__EXTRAIT SOURCE__
____
Quatre députés européens ont signé cette semaine une résolution appelant à la mobilisation tous azimuts pour obtenir un référendum populaire sur le nouveau traité européen négocié par le Conseil Européen lors du sommet de Lisbonne dans la nuit du 18 octobre 2007.

Parfaitement illisibles, les 256 pages de ce « Traité modificatif » [Reform Treaty] furent présentées au public comme un « traité européen simplifié », et le « mini-traité » sera officiellement signé par les chefs d’Etats à Lisbonne le 13 décembre où il deviendra le « Traité de Lisbonne ». Reste ensuite la ratification par les parlements respectifs, organisée à la hussarde pour « ne plus perdre de temps. »

Lors d’un débat à Paris, et sous la bannière de « Gauche avenir », les quatre signataires, Marie-Noëlle Lienemann (PS), Francis Wurtz (PCF), Françoise Castex (PS) et Anne Ferreira (PS) ont dénoncé le caractère ultra-libéral d’un traité qui mettra en coupe réglée le modèle social européen et français. Car le fameux passage du traité constitutionnel européen sur la « libre concurrence non-faussée », véritable épée de Damoclès qui menace nos services publics, est maintenu. Bien que retiré du corps du texte, ce passage est repris pour l’essentiel dans l’annexe sur la libre concurrence.

Tout d’abord, Mme Lienemann souligna que puisque ce « nouveau traité » ne fait que reprendre, dans un ordre différent, et à part sept amendements, le traité constitutionnel européen -y compris la fameuse partie 3- rejeté par 54,68 % des français lors du référendum du 29 mai 2005 et les Néerlandais quelques semaines plus tard, un nouveau référendum s’impose de toute urgence en France. Pour citer l’un des auteurs du traité rejeté, Valéry Giscard d’Estaing affirmait il y a quelques jours dans une tribune dans le quotidien anglais The Independant, que « les propositions originelles sont pratiquement inchangées » et sont simplement dispersées dans les anciens traités sous forme d’amendements. Et il n’oublie pas de préciser que le traité a été rédigé « pour éloigner toute menace de référendum en évitant de recourir à une quelconque forme de vocabulaire constitutionnel. »

A l’opposé, pour Gauche avenir, il est clair que ratifier ce traité sans discussion publique va à l’encontre de la volonté démocratique des peuples. D’ailleurs, un sondage CSA, publié dans le Parisien du 29 octobre, montre que plus de 60 % des français y sont favorables. Ce sondage confirme l’enquête de l’institut Harris pour le Financial Times. Selon celle-ci, 63 % des Français souhaitent un référendum, et seulement 27 % sont d’un avis contraire. Une tendance que l’on retrouve dans d’autres grands pays européens. Les partisans de référendum sur le traité européen représentent 76 % de l’opinion en Allemagne, 75 % en Grande-Bretagne, 72 % en Italie et 65 % en Espagne. Fait peu couvert par les medias, à Lisbonne, devant les bâtiments où le traité fut négocié, et à l’appel du plus grand syndicat portuguais, plus de 200.000 personnes ont manifesté contre l’agenda européen de la flexicurité qu’ils considèrent avec raison comme une menace contre l’emploi ; en brèf, la plus grande manifestation de l’histoire du Portugal.
____
__DONNÉES__
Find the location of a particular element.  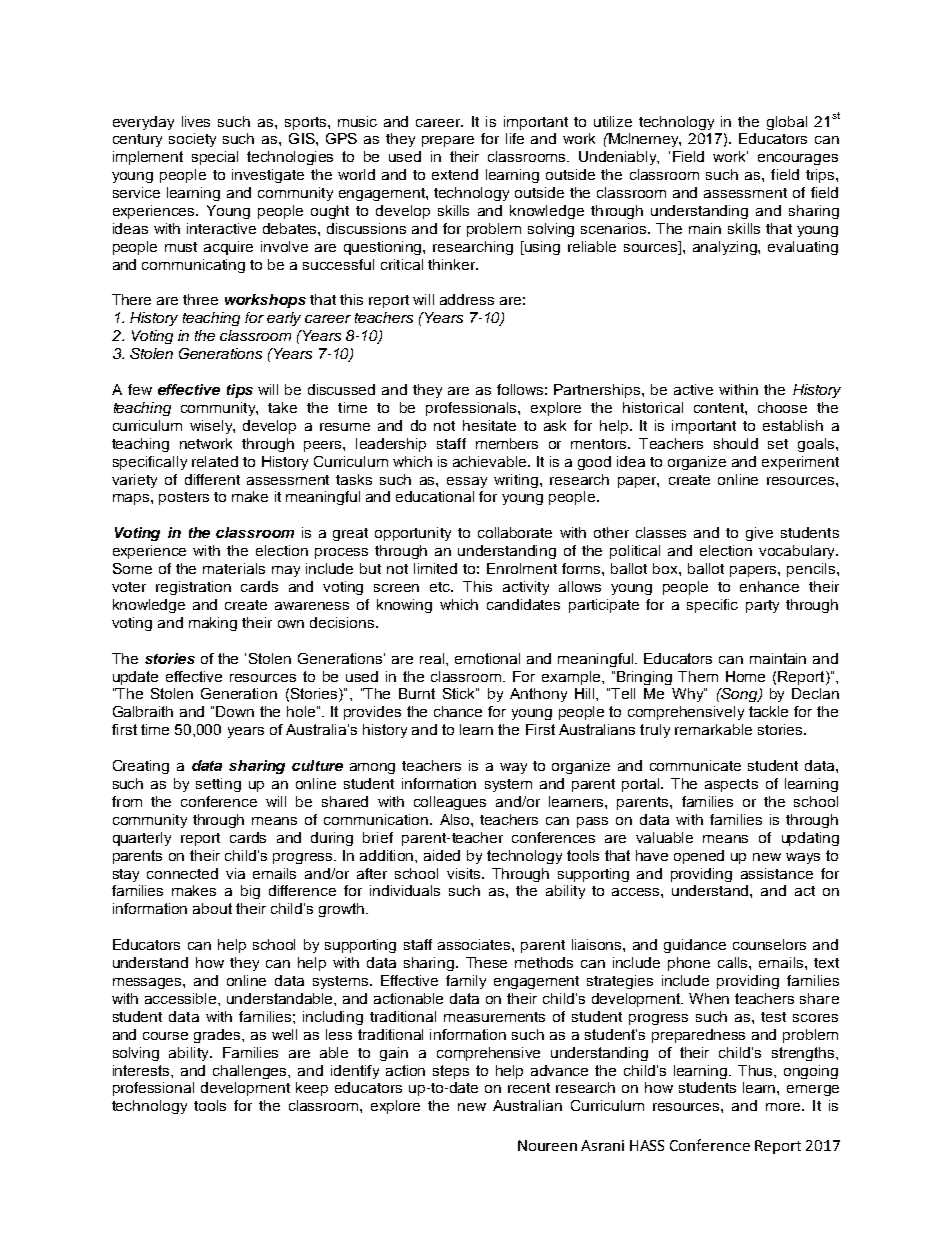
____
__EXERCICE ÉCRIT__
Selon l'extrait source, combien de pages compte le « Traité modificatif » ? Répondez en vous appuyant seulement sur l'extrait source.

__CORRIGÉ COMPLET__
Il compte 256 pages.